TEXTO DE LEITURA:
--
A evolução nas taxas de matrículas do ensino superior mostra que as instituições públicas ainda não se adaptaram para receber estudantes que são obrigados a conciliar estudos e trabalho.
Apesar de 63% dos quase 5,5 milhões de vagas serem destinadas ao período noturno em todo o Brasil, segundo o Censo da Educação Superior de 2010, a maioria delas se concentra nas particulares. As vagas noturnas em universidades federais não chegam a 30% do total.
Embora o Ministério da Educação tenha lançado em 2007 um programa que incentiva as universidades federais a criarem cursos noturnos, o aumento na oferta não foi suficiente para que essas vagas ultrapassem 30% do total. O Programa de Apoio a Planos de Reestruturação e Expansão das Universidades Federais (Reuni) amplia os repasses para as instituições que se comprometerem a cumprir uma série de metas, entre elas a ampliação das graduações ofertadas à noite.
Sala de aula e trabalho
Juliana Conrado, de 24 anos, cursa o 2.° ano de Direito em uma faculdade particular de Ponta Grossa , no estado do Paraná. Ela trabalha como recepcionista de uma rádio da cidade de segunda a sexta-feira, das 8 às 18 horas, com um período de duas horas de intervalo para o almoço. Logo que sai do emprego, recolhe o material e segue para a faculdade.
"É cansativo. Tem dias que chego atrasada, que o estudo não rende, mas não dá para parar de trabalhar", conta. Com o salário, ela ajuda a mãe a custear a faculdade e também compra os livros necessários. "Ficar dependendo só da minha mãe é complicado. Então procuro ajudar de alguma forma", conta.
Já formada em Letras, em 2007, ela chegou a dar aulas por quase dois anos. Mas optou por fazer outro curso para conseguir melhores oportunidades de emprego. "O curso de Direito abre mais chance para passar em algum concurso público, que paga melhor", explica.
--
DADOS DO EXERCÍCIO:
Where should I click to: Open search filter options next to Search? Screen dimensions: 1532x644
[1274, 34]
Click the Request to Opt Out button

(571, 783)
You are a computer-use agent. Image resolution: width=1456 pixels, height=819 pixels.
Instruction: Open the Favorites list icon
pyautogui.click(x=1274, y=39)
--
PEDIDO ESCRITO A:
Reescreva em forma de lista o parágrafo do texto de leitura que começa com "Juliana Conrado, de 24 anos", preservando seus fatos principais.
PEDIDO ESCRITO B:
Reproduza todas as entradas sem nenhuma alteração, linha por linha, do início ao fim.

RESPOSTA COMPLETA A:
- Juliana Conrado, de 24 anos, cursa o 2.º ano de Direito em uma faculdade particular de Ponta Grossa, no Paraná.
- Ela trabalha como recepcionista de uma rádio da cidade, de segunda a sexta-feira, das 8 às 18 horas, com duas horas de intervalo para o almoço.
- Assim que sai do emprego, recolhe o material e vai para a faculdade.

RESPOSTA COMPLETA B:
Where should I click to: Open search filter options next to Search? Screen dimensions: 1532x644
[1274, 34]
Click the Request to Opt Out button

(571, 783)
You are a computer-use agent. Image resolution: width=1456 pixels, height=819 pixels.
Instruction: Open the Favorites list icon
pyautogui.click(x=1274, y=39)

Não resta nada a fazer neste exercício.